A diagnosis of clinical depression, far from being a source of shame, can actually come as a relief. This was certainly my experience. All those things I had either done or not done in the depths of my many episodes were lifted from my conscience once a genuine incapacity on my own part came to light. I hadn't failed to meet my financial responsibilities because I was a useless asshole: I'd failed to meet them because I was depressed. I hadn't frittered away (another archaic expression) opportunity after opportunity for creative and professional advancement because I was lazy or feeling self-entitled; I had done so because I was depressed. The lifting of those burdens in the early stages of managing my illness was not only rationally defensible; it was practically necessary for any recovery that might follow. So far from shrinking from or hiding it, I embrace the label "depression." It is a source of hope, a means by which a person long accustomed to inaction can find a way to become active again. It is the blotting out of a smudge on my character that had grown too dark for any other set of possibilities to show through.
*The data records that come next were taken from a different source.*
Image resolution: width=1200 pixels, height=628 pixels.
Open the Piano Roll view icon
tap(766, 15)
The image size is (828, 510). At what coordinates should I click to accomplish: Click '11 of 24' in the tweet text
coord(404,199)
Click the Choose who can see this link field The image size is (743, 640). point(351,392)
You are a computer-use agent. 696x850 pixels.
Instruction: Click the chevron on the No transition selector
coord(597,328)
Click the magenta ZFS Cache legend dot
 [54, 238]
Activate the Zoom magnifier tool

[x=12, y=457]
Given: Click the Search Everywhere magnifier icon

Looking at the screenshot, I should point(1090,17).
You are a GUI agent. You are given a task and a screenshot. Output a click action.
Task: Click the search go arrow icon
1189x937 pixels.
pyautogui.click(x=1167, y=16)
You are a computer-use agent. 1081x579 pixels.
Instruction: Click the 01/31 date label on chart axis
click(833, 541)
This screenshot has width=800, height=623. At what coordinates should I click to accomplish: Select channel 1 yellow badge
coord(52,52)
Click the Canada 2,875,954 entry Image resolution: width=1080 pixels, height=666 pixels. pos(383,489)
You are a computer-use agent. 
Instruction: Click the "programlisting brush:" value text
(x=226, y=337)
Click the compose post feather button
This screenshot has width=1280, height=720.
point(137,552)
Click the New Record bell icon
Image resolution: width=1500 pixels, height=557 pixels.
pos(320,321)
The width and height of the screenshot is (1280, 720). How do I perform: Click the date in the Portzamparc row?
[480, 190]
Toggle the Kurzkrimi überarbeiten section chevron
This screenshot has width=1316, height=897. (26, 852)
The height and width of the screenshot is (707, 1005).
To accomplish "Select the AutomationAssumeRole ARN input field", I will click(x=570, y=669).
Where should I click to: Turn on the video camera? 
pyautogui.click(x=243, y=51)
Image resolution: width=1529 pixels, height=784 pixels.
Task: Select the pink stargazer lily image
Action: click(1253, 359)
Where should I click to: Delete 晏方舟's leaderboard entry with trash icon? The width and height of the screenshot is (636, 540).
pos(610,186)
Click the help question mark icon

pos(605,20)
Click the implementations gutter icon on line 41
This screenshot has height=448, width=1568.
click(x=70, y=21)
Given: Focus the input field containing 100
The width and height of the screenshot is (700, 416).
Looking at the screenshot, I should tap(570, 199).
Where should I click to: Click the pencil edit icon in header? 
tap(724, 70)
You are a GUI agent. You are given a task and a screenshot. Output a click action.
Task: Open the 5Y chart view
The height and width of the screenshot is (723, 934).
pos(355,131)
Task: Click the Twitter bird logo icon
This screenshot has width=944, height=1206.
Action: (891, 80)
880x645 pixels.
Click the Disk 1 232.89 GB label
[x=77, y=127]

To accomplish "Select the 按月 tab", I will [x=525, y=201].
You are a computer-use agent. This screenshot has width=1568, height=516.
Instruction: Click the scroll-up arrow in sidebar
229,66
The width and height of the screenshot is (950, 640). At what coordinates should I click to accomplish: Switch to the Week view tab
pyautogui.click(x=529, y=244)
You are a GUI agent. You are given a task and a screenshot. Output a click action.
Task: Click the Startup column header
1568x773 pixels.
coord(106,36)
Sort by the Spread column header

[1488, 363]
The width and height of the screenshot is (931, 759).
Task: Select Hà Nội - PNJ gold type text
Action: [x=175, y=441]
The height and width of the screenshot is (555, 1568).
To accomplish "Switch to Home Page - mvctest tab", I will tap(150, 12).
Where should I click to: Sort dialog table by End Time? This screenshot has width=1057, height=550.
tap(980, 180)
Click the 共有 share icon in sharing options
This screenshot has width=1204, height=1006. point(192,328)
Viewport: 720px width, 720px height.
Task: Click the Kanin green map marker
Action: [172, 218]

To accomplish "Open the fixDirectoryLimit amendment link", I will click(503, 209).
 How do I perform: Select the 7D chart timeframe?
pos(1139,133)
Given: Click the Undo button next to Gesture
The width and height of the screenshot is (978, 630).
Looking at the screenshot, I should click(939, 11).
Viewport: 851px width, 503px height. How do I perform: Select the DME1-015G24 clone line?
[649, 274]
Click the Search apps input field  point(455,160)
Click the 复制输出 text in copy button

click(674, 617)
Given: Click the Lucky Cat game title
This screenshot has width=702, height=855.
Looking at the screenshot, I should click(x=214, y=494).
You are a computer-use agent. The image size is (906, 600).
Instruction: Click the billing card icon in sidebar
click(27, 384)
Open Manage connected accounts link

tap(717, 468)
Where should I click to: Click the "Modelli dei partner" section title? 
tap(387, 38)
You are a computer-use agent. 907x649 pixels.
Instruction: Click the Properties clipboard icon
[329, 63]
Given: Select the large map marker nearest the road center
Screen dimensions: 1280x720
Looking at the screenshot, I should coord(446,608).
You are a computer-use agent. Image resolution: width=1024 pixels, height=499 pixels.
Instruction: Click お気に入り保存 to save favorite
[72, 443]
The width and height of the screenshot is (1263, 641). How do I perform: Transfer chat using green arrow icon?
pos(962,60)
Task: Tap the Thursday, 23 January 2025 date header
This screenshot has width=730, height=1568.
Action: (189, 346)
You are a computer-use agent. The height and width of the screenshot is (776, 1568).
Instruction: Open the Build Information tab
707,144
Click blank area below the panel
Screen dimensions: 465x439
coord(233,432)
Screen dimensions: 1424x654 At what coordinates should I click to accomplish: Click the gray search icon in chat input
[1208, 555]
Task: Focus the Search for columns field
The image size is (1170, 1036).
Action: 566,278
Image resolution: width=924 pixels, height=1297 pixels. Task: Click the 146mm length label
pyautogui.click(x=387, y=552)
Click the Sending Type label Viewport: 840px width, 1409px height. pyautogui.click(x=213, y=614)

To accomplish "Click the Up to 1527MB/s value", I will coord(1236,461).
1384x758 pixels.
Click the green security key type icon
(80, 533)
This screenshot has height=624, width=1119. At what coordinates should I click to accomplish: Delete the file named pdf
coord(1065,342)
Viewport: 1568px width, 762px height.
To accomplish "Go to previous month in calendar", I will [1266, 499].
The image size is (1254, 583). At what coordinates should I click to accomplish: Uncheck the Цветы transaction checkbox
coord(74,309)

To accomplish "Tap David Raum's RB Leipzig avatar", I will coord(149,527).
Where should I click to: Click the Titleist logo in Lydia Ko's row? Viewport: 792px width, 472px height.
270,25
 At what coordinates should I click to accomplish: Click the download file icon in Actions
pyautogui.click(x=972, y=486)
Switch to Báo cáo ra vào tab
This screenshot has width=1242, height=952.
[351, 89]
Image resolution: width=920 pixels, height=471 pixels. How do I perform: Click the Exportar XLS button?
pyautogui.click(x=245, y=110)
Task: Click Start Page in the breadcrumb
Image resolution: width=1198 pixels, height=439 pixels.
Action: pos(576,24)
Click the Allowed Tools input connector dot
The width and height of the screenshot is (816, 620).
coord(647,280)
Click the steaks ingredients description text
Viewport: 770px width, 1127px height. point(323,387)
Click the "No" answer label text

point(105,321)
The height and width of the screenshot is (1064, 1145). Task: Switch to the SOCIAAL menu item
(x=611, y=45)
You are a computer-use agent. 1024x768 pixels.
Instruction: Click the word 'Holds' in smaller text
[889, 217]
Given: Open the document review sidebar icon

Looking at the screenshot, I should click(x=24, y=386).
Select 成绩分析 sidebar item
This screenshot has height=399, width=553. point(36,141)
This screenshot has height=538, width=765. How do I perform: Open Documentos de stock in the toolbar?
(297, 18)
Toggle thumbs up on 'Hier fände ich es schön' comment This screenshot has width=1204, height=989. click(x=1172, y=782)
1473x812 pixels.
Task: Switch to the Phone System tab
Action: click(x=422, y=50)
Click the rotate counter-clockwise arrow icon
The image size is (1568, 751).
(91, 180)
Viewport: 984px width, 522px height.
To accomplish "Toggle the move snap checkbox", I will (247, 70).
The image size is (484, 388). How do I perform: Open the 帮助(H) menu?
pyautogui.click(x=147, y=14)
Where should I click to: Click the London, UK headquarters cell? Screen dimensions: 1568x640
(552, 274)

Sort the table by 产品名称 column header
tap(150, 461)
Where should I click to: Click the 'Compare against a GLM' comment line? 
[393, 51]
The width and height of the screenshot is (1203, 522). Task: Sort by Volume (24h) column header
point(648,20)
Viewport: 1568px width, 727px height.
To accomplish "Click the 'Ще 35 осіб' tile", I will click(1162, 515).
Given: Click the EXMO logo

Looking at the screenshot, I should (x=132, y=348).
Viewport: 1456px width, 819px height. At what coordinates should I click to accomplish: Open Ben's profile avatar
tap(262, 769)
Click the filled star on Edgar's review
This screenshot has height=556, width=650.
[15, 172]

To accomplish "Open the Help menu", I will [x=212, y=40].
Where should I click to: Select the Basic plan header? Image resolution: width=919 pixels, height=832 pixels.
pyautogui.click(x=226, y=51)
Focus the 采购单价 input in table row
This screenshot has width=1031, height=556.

But this relief comes at a price. Knowing my diagnosis, and knowing the effects that my illness has had on both myself and my friends and family, I am obliged to seek and accept help. This is not just about myself and how I feel; I can't afford to let the world become that small again. It is about every point of intersection, from the present time forward, between myself and the rest of the world. If my physician tells me to seek counselling, then I have to seek counselling. If I fail to do so, with the result that the lives of people around me don't improve, or continue to deteriorate, then I bear the blame for that deterioration. And if my physician tells me to start taking medication, then I have to start taking medication. Never mind my personal distaste for ingesting pills, and never mind the legitimate fear that comes from watching my mother be slowly consumed by a three-decade addiction to prescription drugs. If my brain won't function properly until its dopamine and seratonin cycles are artificially regulated, then artificially regulated they will have to be. And as with counselling, I bear sole responsibility if I choose to ignore informed medical advice.
Maybe I should finish with a story.
One day, a few weeks after beginning my course of treatment, I was sitting in our living room chair. My daughter did something funny--I don't remember what--and I just started to laugh: a helpless belly laugh that carried through the house and brought my wife into the room with a curious expression on her face. After a moment of just looking at me as I slowly calmed down, she crouched by the chair and in a soft voice said, "You're laughing." Realizing that no one had heard the sound of my laughter in months, I nodded to her and let myself smile, feeling a surge of hope that I was starting to get better and that she had cared enough to point this out.
Now, though, I see the scene a little differently. It was not just that she was happy for me: the hope in her voice was aimed in other directions as well. It was directed at our daughter, who for a long time had been stuck with an apparently humorless father at a stage in life when play and laughter ought to be among the most frequent elements. And it was directed at herself, having been stuck with a half-dead husband who had not actively contributed joy to her life in longer than either of us could remember. She had a right--they both have a right--to my laughter. Our states of mind have ethical consequences, and knowledge of our illness makes us responsible for these.